◆ Written exercise A ◆
Which head tags does the forum post say the writer has never seen hidden in outside files? List all of them.
◆ Written exercise B ◆
Reproduce the passage of the forum post starting with "<<< The week" and going on through "by the way ;)", word for word.

---------- Source text

I have seen java and other scripts (in the header) hidden in outside files, in a Y! store because Y! puts so much cr*p in the head area by default - all kinds of default Yahoo! stuff. The webmasters try to put those in lib files to clean up the header for SE spidering.
I've never seen the domain, title or keywords - the head tags - hidden in outside files though. Very interesting, maybe someone will comment on what that is?
<<< The week of Jagger 1, I purchased advertising from a PR6 site of my own niche, very relevant and showed up as backlinks to competitors (2) who also did. There's like 5 spots on each page (I bought one). They have shown nothing in my search for link:www.mysite.com and it's been at least 3 weeks! >>>
Thanks for the info. Was this from a PR6 page, or was just the site PR6? Was this for the site in your profile? - Cool niche, by the way ;)
I wasn't really interested in whether the BL was showing, as for sure it's been credited after 3 weeks. I'm more interested in comments made in part 2 of this thread, about the possible devaluation of recips, which 'might have' happened just before Jagger.

--------------------
---------- Recorded information

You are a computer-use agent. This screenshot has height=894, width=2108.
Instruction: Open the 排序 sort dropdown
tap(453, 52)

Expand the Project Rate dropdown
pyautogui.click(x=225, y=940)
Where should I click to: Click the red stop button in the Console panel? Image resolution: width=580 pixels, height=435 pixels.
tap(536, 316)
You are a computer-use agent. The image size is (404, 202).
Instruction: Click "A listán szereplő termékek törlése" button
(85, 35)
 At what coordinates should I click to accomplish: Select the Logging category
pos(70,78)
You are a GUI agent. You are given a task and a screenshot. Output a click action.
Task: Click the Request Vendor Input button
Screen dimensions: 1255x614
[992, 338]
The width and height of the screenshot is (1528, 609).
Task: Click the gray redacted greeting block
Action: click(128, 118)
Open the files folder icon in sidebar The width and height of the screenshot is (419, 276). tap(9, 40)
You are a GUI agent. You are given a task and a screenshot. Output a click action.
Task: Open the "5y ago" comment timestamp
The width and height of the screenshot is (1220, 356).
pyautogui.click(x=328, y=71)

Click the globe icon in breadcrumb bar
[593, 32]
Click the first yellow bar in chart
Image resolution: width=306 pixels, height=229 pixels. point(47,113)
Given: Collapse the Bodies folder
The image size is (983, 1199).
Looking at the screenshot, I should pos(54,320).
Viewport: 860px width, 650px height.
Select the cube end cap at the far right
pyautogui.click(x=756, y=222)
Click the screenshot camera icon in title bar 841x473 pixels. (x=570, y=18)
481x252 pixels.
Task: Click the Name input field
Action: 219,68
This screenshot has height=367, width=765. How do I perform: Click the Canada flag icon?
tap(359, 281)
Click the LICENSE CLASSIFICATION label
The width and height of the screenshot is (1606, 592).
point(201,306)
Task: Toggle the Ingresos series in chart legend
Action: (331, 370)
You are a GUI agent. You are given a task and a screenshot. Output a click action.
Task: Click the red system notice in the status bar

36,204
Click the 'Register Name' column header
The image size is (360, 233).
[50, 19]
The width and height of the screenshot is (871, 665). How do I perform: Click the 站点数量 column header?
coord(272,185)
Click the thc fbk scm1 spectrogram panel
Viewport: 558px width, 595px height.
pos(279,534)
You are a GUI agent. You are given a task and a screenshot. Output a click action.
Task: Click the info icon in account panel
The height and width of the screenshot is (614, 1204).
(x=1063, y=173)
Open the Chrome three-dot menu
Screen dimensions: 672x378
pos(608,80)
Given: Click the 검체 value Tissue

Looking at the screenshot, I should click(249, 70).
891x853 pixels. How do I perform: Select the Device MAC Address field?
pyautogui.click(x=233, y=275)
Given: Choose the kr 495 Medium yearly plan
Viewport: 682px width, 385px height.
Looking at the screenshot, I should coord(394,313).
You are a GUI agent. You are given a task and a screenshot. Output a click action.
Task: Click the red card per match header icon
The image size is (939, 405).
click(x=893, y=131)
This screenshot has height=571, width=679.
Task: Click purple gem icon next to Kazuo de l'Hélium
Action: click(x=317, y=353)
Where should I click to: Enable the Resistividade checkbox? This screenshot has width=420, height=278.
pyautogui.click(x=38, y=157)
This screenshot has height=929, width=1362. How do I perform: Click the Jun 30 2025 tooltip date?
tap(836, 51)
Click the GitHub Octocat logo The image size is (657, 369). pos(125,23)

--------------------

◆ Finished answer A ◆
Domain, title, keywords

◆ Finished answer B ◆
<<< The week of Jagger 1, I purchased advertising from a PR6 site of my own niche, very relevant and showed up as backlinks to competitors (2) who also did. There's like 5 spots on each page (I bought one). They have shown nothing in my search for link:www.mysite.com and it's been at least 3 weeks! >>>
Thanks for the info. Was this from a PR6 page, or was just the site PR6? Was this for the site in your profile? - Cool niche, by the way ;)